Dataset items
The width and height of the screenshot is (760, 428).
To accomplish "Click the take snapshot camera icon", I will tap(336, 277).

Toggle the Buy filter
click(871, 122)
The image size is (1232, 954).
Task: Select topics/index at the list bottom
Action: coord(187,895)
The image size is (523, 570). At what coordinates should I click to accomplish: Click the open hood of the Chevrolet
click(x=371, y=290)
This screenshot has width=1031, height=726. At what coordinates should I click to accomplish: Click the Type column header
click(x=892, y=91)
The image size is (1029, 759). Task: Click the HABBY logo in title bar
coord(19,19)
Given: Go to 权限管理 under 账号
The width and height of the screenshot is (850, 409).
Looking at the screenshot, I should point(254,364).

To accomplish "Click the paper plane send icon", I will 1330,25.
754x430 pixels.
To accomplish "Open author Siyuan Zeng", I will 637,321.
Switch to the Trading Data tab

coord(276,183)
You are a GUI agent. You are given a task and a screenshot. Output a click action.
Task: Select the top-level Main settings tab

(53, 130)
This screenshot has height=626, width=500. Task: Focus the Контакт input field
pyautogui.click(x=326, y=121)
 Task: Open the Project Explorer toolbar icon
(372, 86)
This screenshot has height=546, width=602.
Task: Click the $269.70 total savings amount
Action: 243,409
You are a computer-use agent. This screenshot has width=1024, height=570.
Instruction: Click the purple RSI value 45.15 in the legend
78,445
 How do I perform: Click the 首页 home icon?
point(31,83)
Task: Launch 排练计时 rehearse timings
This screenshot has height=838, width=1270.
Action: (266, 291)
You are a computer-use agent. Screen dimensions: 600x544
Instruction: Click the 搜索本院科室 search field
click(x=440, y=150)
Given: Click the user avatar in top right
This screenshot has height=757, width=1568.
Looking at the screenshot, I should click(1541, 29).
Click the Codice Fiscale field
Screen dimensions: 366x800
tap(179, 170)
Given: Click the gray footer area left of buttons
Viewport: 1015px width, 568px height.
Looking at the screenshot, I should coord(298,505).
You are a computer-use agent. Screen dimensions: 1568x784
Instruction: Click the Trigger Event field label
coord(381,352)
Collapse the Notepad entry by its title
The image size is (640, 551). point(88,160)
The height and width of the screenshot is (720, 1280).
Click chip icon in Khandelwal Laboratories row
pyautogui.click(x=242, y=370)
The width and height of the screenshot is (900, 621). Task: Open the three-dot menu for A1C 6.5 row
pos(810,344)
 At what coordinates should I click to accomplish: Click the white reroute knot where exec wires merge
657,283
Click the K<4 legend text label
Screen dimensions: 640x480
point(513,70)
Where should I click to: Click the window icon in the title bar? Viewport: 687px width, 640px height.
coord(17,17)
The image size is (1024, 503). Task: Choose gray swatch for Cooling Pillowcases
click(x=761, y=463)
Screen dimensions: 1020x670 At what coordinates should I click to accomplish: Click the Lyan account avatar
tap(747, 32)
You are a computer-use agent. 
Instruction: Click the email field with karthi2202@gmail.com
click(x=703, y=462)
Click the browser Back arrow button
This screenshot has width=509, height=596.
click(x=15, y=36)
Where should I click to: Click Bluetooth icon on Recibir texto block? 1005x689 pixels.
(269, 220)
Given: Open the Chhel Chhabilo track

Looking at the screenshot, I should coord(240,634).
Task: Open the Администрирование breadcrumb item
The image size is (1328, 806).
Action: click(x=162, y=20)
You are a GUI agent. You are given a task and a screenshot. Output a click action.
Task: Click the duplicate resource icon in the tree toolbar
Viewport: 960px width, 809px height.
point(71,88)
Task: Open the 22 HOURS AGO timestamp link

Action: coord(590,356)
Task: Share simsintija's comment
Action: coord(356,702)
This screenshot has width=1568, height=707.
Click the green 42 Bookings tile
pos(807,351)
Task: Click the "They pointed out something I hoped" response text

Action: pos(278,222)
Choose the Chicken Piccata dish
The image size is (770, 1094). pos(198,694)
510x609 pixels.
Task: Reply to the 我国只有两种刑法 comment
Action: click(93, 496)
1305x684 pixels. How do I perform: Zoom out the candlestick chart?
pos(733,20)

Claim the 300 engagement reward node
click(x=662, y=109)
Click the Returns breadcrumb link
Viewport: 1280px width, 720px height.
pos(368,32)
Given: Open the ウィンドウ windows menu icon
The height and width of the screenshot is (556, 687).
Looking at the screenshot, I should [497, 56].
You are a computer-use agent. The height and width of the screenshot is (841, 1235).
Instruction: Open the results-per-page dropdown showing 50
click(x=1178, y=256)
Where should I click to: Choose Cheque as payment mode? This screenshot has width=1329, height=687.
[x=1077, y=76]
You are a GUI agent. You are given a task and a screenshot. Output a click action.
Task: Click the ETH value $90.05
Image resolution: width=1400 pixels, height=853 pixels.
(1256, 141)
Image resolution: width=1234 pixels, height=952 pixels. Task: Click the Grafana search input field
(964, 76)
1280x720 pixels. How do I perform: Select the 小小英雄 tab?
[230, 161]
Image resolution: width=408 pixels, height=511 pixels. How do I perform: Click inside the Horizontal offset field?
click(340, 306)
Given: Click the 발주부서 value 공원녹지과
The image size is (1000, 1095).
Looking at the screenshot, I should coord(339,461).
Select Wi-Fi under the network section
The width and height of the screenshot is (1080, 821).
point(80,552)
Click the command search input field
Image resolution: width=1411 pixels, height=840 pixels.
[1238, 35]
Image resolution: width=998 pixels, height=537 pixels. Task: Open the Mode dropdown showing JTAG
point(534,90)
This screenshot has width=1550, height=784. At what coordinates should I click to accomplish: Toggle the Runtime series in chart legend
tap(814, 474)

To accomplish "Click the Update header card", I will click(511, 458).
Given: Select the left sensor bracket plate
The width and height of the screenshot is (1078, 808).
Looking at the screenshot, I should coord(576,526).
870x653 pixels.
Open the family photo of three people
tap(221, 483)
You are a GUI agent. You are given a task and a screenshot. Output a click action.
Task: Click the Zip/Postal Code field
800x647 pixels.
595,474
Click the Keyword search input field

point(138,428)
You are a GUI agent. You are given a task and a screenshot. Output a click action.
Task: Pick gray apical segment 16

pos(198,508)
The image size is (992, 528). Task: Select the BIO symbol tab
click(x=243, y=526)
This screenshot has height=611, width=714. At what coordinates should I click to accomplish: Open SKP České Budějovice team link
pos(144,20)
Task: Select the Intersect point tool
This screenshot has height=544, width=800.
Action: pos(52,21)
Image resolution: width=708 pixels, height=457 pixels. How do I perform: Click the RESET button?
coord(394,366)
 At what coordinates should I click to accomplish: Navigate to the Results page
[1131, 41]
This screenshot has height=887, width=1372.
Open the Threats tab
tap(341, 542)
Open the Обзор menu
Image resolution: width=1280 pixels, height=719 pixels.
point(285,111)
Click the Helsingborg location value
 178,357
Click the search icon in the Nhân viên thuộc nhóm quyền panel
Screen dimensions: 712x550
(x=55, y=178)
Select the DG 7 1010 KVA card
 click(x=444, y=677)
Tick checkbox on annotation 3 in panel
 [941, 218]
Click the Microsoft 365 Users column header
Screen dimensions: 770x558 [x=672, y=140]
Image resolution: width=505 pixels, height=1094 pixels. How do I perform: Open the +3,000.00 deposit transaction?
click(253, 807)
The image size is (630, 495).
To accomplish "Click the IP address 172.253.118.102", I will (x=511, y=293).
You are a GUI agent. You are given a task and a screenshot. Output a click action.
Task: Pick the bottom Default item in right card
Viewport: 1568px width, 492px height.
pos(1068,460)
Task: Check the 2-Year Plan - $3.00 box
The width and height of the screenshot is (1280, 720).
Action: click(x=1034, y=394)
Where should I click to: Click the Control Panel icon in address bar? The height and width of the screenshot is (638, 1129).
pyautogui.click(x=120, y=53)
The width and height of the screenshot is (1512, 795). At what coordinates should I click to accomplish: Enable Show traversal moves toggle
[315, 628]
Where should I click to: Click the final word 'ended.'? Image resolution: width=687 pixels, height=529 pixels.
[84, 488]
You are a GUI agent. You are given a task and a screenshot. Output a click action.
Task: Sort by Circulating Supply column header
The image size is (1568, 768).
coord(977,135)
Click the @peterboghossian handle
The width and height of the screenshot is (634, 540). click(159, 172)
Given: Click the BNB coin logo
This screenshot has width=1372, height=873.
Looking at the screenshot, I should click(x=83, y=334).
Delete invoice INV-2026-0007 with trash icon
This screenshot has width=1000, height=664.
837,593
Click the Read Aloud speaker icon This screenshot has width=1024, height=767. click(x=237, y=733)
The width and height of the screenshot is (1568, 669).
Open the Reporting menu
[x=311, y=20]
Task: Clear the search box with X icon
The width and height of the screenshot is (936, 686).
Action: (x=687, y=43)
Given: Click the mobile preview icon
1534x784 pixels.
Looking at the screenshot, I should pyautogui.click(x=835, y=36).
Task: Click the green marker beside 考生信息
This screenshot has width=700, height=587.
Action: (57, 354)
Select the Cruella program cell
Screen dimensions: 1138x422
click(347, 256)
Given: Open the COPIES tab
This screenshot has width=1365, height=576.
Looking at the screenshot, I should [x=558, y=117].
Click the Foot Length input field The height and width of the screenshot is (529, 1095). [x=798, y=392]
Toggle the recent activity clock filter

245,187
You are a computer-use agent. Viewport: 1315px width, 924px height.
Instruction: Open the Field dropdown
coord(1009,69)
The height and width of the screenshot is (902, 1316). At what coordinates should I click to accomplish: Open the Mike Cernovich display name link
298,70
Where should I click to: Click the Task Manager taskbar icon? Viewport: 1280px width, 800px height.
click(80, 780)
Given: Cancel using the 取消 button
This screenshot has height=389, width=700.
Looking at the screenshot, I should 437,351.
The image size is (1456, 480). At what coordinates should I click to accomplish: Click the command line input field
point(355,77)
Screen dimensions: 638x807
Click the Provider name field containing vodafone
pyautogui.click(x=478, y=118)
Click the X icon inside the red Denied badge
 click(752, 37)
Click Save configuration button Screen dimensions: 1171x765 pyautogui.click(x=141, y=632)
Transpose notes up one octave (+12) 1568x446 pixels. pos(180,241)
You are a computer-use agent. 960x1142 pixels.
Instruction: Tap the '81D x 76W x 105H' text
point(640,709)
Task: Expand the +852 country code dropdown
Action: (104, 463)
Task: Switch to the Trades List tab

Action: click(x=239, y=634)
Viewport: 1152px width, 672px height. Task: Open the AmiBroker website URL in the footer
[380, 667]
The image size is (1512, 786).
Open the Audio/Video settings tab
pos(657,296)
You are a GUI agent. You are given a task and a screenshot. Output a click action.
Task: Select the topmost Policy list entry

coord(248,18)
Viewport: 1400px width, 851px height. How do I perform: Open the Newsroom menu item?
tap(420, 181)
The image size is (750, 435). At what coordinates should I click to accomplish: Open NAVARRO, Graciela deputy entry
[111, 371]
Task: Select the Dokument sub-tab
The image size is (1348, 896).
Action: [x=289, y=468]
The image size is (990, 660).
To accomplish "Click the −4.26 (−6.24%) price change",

■ **Problem**
From the entries above, list each line with "computer" in it.

■ **Answer to this exercise**
You are a computer-use agent. This screenshot has width=1024, height=570.
You are a computer-use agent. Screen dimensions: 600x544
You are a computer-use agent. Screen dimensions: 1568x784
You are a computer-use agent. 
You are a computer-use agent. The height and width of the screenshot is (841, 1235).
You are a computer-use agent. Viewport: 1315px width, 924px height.
You are a computer-use agent. 960x1142 pixels.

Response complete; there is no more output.